Naquela idade, com apenas dez anos, Floriano já estava apaixonado. Chamava-se Marina, a menina por quem ele morria de amores. A menina, uma linda loirinha de olhos verdes, vivia cercada de luxos, mimos e paparicos. Muito orgulhosa, ela nem sequer olhava pra ele. Enquanto que ele, mísero vivente, só tinha olhos pra ela.
Apesar de pobre, tinha mesa farta. Mas de tão triste, Floriano nem queria comer. Morrer, talvez quisesse. Passava a maior parte do tempo quieto, calado. A mãe dele sempre fazendo de tudo para agradá-lo: não tinha jeito, o garoto era só tristeza. Preocupada ela sondava o estado de espírito do filho, sem saber o motivo de tanto desgosto.

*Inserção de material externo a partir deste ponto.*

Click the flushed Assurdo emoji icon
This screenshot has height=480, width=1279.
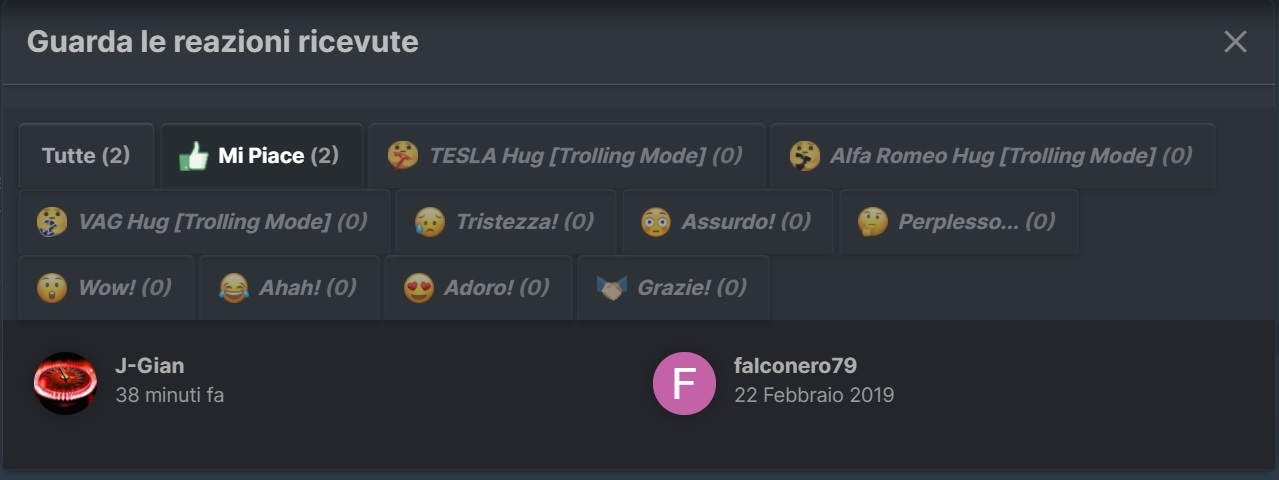tap(655, 221)
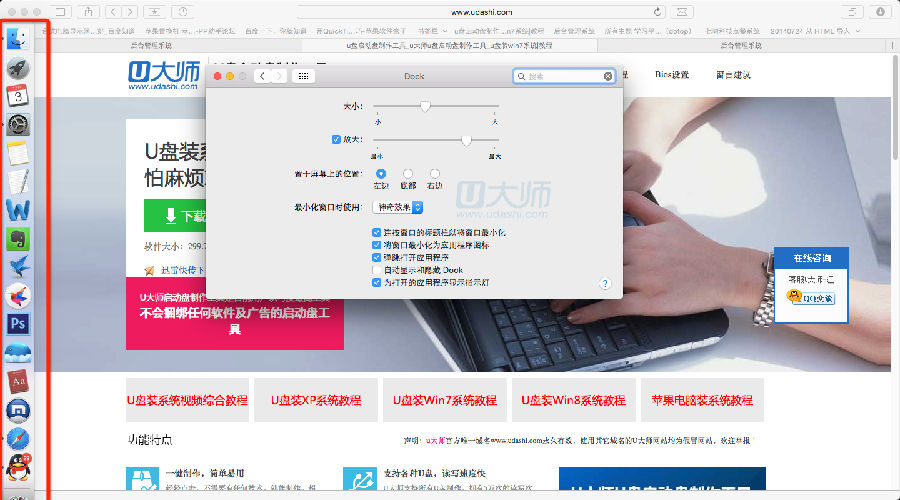Image resolution: width=900 pixels, height=500 pixels.
Task: Show all preferences grid button
Action: pyautogui.click(x=299, y=76)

- Meu Deus, o que será que esse menino tem? - perguntava ela para o marido.
Coitada. Não podia imaginar que uma criança, que mal havia deixado de mijar na cama, estivesse já tão apaixonado.

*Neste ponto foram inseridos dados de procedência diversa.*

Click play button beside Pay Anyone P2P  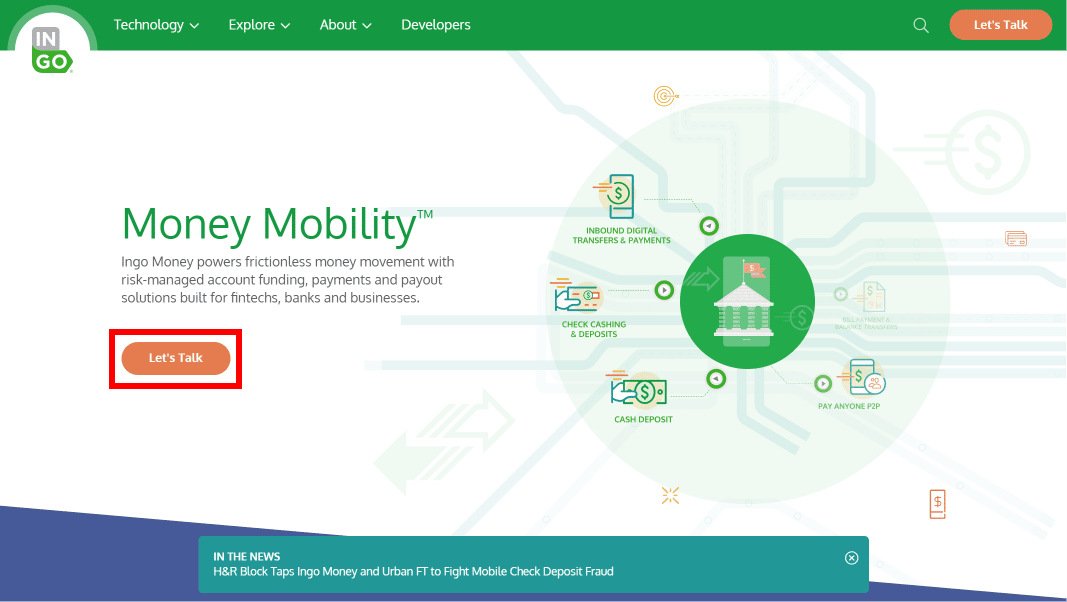coord(823,383)
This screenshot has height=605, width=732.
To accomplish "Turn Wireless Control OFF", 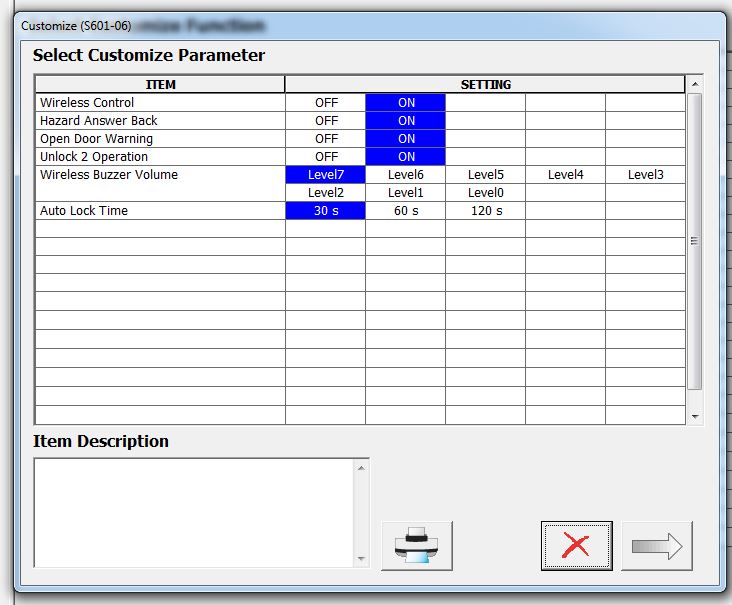I will (326, 103).

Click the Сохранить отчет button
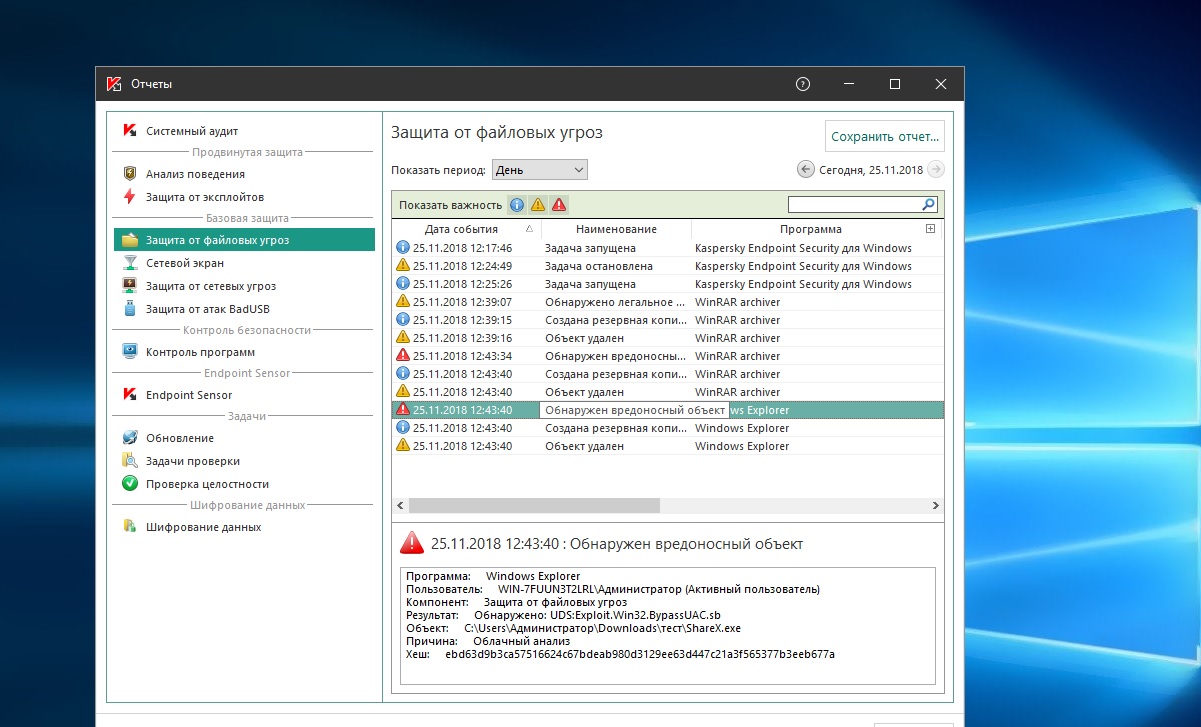point(884,137)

Quando as férias chegaram, aconteceu o inesperado - um circo chegou na cidade. Cheio de curiosidade Floriano saiu de sua tristeza e foi olhar tudo de perto. E chegando mais perto, foi que ele viu um palhaço, de cara pintada e chapéu na cabeça, cercado por um bando de crianças.
Então o palhaço pediu para que os meninos se aproximassem mais um pouco, e depois de alguns minutos de ensaio estava tudo combinado. Agora era só sair pelas ruas da cidade e quando o palhaço gritasse uma rima, todos iam responder com outra.

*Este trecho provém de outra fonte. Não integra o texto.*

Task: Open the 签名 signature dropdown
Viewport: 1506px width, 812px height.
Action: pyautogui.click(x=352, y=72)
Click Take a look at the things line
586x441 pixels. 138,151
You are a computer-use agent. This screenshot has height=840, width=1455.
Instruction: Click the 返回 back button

E lá se foram eles. Os meninos, numa algazarra de dar gosto. Na frente deles, equilibrando-se em duas grandes pernas de pau, o palhaço - que logo deu um grito alto e forte anunciando a estreia do circo na cidade:
- Hoje tem espetáculo?
E a meninada respondeu numa alegria só:
- Tem, sim sinhô!
- Às oito horas da noite?
- Tem, sim sinhô!
- E arrocha, negada!
- Úuuuuuuuu.
- Mais um bocadinho!
- Úuuuuuuuuuuuuu.
- Subi pelo tronco e desci pela rama.
- Menina bonita me deite na cama.
- Tapioca de coco, beiju de massa.
- Peguei nos pitoco da velha Inaça.
Pronto, o circo fizera Floriano esquecer seus desgostos e desilusões. O mundo agora transformara-se num lugar cheio de cores e encantos. Esquecido da menina Marina, ele tinha voltado a ser criança, tudo por causa de um palhaço.
Dois meses mais tarde, para a decepção dele, o circo foi embora. Deu-se que mais dois anos de sua vida transcorreram sem grandes alegrias. Até que um dia, a bela Luíza apareceu diante dele. Que belos olhos verdes, que candura tinha aquela menina! Mal botou os olhos naquela doce criatura, já se apaixonou por ela. A menina também gostou dele.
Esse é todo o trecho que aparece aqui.